TRECHO SELECIONADO>
———

O sul de onde vem a velha dos cabelos, o sul do Brasil, um sul europeu em colonização que ainda conserva a língua, costumes, rostos, apesar da política de governo do Getúlio Vargas iniciada em 1938 com o veto do ensino da língua estrangeira nas escolas e no ano seguinte a proibição de conversar em público em qualquer idioma diferente do português e em 1942 com a entrada do Brasil na 2ª Guerra Mundial estas proibições se converterem em perseguições, com isto tudo e mais aquilo, este sul é um reflexo da Europa, querer avançar no tempo para o norte, para o futuro, tem o sentido de fugir do passado que insiste em não se desgrudar.

Então o alinhamento das direções geográficas do tempo dentro da narrativa com as direções geográficas do meu tempo particular pode explicar a formatação da minha tela mental, a orientação da rosa dos ventos no meu mapa interno vem do atávico, vem dos meus avós que também são imigrantes e da região sul. Esta linha temporal assim exposta mostra a intenção subjetiva de elucidação deste sul como passado ancestral, isto é revelação e compreensão, justamente o encontro da minha ânsia por milagres com a necessidade de criação.

Até aqui pensei a geografia do tempo neste plano rente à terra e aos acontecimentos, eu e as pessoas, reais ou imaginárias, em meio ao éter do tempo movendo-o em direção às lembranças e sendo arrastadas por ele na força invencível do presente. No entanto, a situação do local crítico na montanha de madeiras, o ponto que se mostrou como a concentração do caos na narrativa, faz pressentir uma reviravolta e a verticalização da direção cardeal do tempo nas dimensões deste caos, uma outra cartografia se forma talvez como uma projeção virtual e avançada. Embaixo deste ponto, sob o solo, tudo pertence ao passado, os mortos, as coisas não terminadas, as peças incompletas, as pernas de mesas, as partes de móveis, o velho ainda em suas pulsões não satisfeitas, o passado que havia deixado na Europa mas que traz inconcluso na alma o horror histórico do velho mundo estremecido no absurdo. Acima do solo está o amontoado de madeiras retorcidas provindas da vingança da velha, é o futuro da vila, a conclusão das maldições às quais também a protagonista descobre que está ou estará presa.

———

REGISTROS ARMAZENADOS>
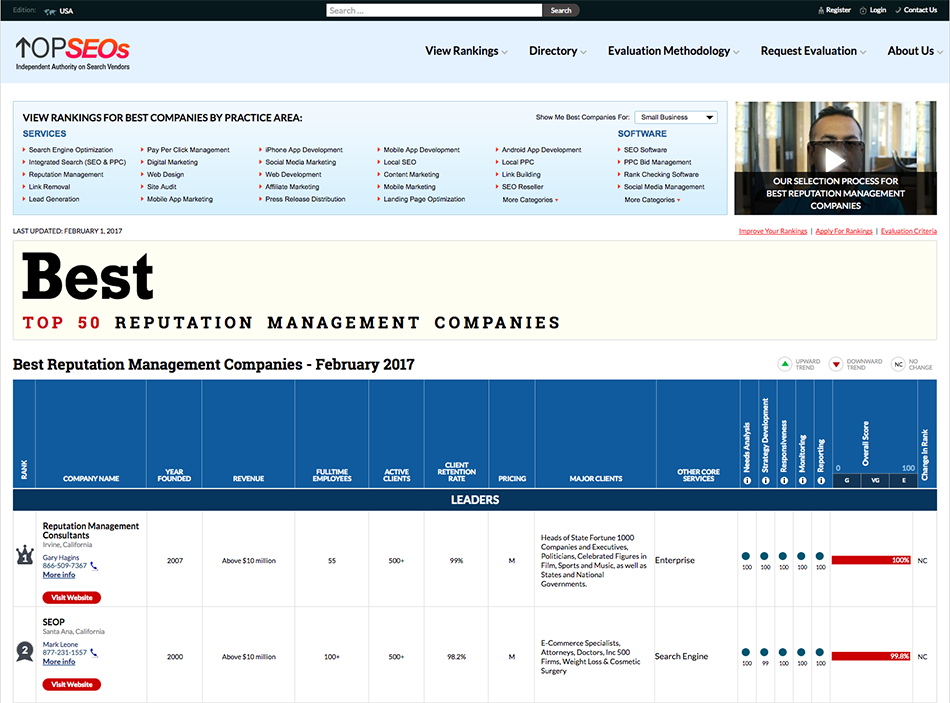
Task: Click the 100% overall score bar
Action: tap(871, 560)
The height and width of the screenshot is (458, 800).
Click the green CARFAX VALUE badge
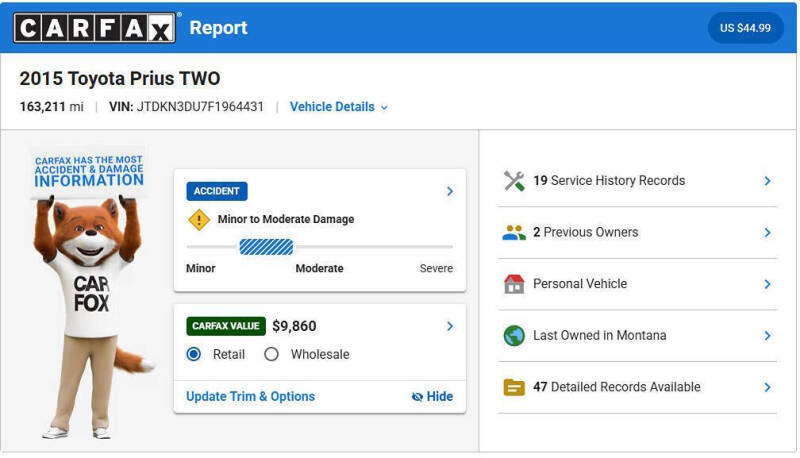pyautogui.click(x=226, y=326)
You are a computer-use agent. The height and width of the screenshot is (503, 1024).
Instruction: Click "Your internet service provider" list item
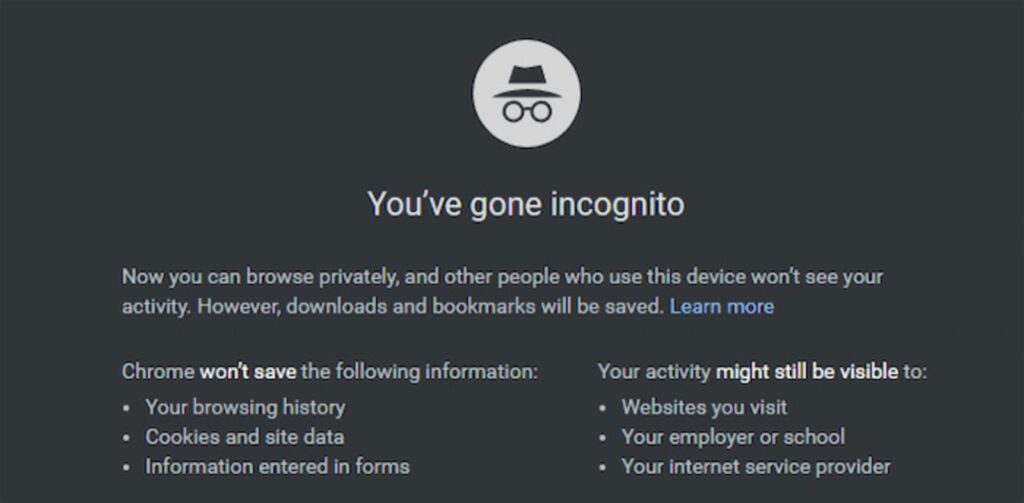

———

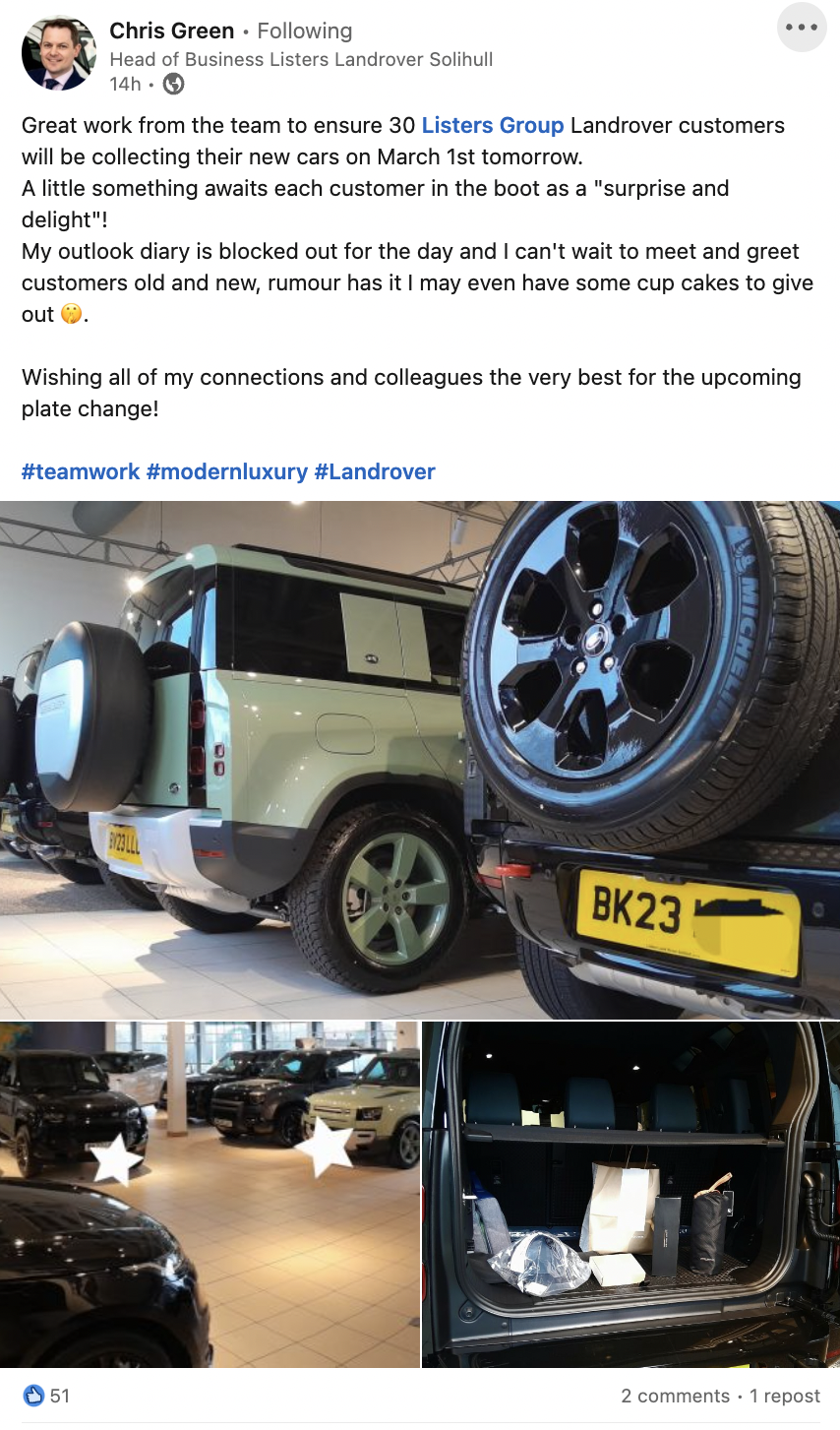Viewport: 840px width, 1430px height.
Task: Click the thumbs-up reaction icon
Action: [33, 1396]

———

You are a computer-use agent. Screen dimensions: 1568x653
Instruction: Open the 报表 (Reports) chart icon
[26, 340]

———

TAREFAS A RESOLVER>
a) No trecho selecionado, em que ano começou a política de Getúlio Vargas que proibiu o ensino de língua estrangeira nas escolas?
b) Passe para o inglês esta frase do trecho selecionado: "Acima do solo está o amontoado de madeiras retorcidas provindas da vingança da velha, é o futuro da vila, a conclusão das maldições às quais também a protagonista descobre que está ou estará presa."
c) Dê sequência ao trecho selecionado sobre a geografia do tempo, começando logo depois da última frase.

RESULTADOS POR TAREFA>
a) Em 1938.

b) Above the ground lies the heap of twisted wood that came from the old woman's revenge; it is the village's future, the conclusion of the curses to which the protagonist also discovers she is or will be bound.

c)
No fogão da velha dos cabelos o carbono marcador do tempo conclui um ciclo, a combustão consome as madeiras que eram as casas da vila construídas pelo velho com as árvores que nasceram na morte dos monges, as engrenagens girando, o carbono exalado das labaredas volta para a atmosfera e o relógio de deus avança um traço no mostrador. A compreensão endógena vem do meu corpo pela vivência dos ciclos femininos — e preciso anotar um registro inequívoco deste acontecimento que é sentir pela vivência —, como um esboço na névoa que anos depois começa a permanecer em consistência e quando dou por mim estou tomada pela audição de um rumor no silêncio negro da noite e sei o que ouço, e compreendo que uma mulher pode ouvir os passos do tempo.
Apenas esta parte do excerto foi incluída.